Print each record below character for character.

-- DATASET RECORDS follows --

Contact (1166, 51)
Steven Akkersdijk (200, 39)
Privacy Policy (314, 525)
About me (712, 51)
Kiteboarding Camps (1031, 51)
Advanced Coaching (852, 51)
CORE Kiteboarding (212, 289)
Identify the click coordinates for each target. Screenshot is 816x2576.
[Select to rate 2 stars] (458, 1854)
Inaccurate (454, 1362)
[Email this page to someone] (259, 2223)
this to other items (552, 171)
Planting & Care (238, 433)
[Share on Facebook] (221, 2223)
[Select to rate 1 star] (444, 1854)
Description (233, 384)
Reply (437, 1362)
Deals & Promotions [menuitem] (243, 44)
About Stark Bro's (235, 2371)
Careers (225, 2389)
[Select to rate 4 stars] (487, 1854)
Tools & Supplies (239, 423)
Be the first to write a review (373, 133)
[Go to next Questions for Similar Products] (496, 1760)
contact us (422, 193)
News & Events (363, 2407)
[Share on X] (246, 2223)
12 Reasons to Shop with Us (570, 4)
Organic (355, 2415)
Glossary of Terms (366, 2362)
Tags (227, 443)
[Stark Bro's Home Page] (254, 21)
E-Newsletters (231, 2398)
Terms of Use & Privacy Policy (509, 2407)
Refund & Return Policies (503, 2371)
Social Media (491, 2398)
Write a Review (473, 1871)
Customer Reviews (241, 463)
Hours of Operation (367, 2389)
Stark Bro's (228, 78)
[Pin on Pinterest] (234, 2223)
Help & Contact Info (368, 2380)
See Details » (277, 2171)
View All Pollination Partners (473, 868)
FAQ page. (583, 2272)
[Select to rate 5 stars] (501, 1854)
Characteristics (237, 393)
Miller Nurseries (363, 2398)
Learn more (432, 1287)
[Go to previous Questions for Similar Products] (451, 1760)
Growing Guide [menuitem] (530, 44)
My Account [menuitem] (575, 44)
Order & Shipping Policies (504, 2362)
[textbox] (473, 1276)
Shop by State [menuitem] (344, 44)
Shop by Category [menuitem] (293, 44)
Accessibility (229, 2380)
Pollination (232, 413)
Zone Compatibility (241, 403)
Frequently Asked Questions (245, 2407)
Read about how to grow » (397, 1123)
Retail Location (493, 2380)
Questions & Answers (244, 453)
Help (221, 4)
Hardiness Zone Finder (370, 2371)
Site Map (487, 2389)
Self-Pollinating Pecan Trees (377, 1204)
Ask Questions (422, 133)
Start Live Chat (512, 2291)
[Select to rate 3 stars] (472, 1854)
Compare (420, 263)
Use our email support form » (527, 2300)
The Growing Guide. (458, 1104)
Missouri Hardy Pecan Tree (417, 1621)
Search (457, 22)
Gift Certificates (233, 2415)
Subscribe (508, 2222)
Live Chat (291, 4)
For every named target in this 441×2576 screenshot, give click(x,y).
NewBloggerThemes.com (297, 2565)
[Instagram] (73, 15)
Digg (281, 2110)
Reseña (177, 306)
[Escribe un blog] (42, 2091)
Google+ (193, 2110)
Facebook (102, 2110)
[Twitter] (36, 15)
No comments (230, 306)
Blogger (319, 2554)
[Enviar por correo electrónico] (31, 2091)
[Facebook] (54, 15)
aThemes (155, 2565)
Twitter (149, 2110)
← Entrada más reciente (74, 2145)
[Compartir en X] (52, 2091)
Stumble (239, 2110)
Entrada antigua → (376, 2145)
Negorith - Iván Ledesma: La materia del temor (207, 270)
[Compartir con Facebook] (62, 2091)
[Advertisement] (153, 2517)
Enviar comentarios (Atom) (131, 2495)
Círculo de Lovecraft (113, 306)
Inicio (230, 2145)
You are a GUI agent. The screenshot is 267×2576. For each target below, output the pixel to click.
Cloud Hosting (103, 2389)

-- DATASET RECORDS concluded --

__ANSWER__
Contact (1166, 51)
Steven Akkersdijk (200, 39)
Privacy Policy (314, 525)
About me (712, 51)
Kiteboarding Camps (1031, 51)
Advanced Coaching (852, 51)
CORE Kiteboarding (212, 289)
Identify the click coordinates for each target. Screenshot is 816x2576.
[Select to rate 2 stars] (458, 1854)
Inaccurate (454, 1362)
[Email this page to someone] (259, 2223)
this to other items (552, 171)
Planting & Care (238, 433)
[Share on Facebook] (221, 2223)
[Select to rate 1 star] (444, 1854)
Description (233, 384)
Reply (437, 1362)
Deals & Promotions [menuitem] (243, 44)
About Stark Bro's (235, 2371)
Careers (225, 2389)
[Select to rate 4 stars] (487, 1854)
Tools & Supplies (239, 423)
Be the first to write a review (373, 133)
[Go to next Questions for Similar Products] (496, 1760)
contact us (422, 193)
News & Events (363, 2407)
[Share on X] (246, 2223)
12 Reasons to Shop with Us (570, 4)
Organic (355, 2415)
Glossary of Terms (366, 2362)
Tags (227, 443)
[Stark Bro's Home Page] (254, 21)
E-Newsletters (231, 2398)
Terms of Use & Privacy Policy (509, 2407)
Refund & Return Policies (503, 2371)
Social Media (491, 2398)
Write a Review (473, 1871)
Customer Reviews (241, 463)
Hours of Operation (367, 2389)
Stark Bro's (228, 78)
[Pin on Pinterest] (234, 2223)
Help & Contact Info (368, 2380)
See Details » (277, 2171)
View All Pollination Partners (473, 868)
FAQ page. (583, 2272)
[Select to rate 5 stars] (501, 1854)
Characteristics (237, 393)
Miller Nurseries (363, 2398)
Learn more (432, 1287)
[Go to previous Questions for Similar Products] (451, 1760)
Growing Guide [menuitem] (530, 44)
My Account [menuitem] (575, 44)
Order & Shipping Policies (504, 2362)
[textbox] (473, 1276)
Shop by State [menuitem] (344, 44)
Shop by Category [menuitem] (293, 44)
Accessibility (229, 2380)
Pollination (232, 413)
Zone Compatibility (241, 403)
Frequently Asked Questions (245, 2407)
Read about how to grow » (397, 1123)
Retail Location (493, 2380)
Questions & Answers (244, 453)
Help (221, 4)
Hardiness Zone Finder (370, 2371)
Site Map (487, 2389)
Self-Pollinating Pecan Trees (377, 1204)
Ask Questions (422, 133)
Start Live Chat (512, 2291)
[Select to rate 3 stars] (472, 1854)
Compare (420, 263)
Use our email support form » (527, 2300)
The Growing Guide. (458, 1104)
Missouri Hardy Pecan Tree (417, 1621)
Search (457, 22)
Gift Certificates (233, 2415)
Subscribe (508, 2222)
Live Chat (291, 4)
For every named target in this 441×2576 screenshot, give click(x,y).
NewBloggerThemes.com (297, 2565)
[Instagram] (73, 15)
Digg (281, 2110)
Reseña (177, 306)
[Escribe un blog] (42, 2091)
Google+ (193, 2110)
Facebook (102, 2110)
[Twitter] (36, 15)
No comments (230, 306)
Blogger (319, 2554)
[Enviar por correo electrónico] (31, 2091)
[Facebook] (54, 15)
aThemes (155, 2565)
Twitter (149, 2110)
← Entrada más reciente (74, 2145)
[Compartir en X] (52, 2091)
Stumble (239, 2110)
Entrada antigua → (376, 2145)
Negorith - Iván Ledesma: La materia del temor (207, 270)
[Compartir con Facebook] (62, 2091)
[Advertisement] (153, 2517)
Enviar comentarios (Atom) (131, 2495)
Círculo de Lovecraft (113, 306)
Inicio (230, 2145)
You are a GUI agent. The screenshot is 267×2576. For each target below, output the pixel to click.
Cloud Hosting (103, 2389)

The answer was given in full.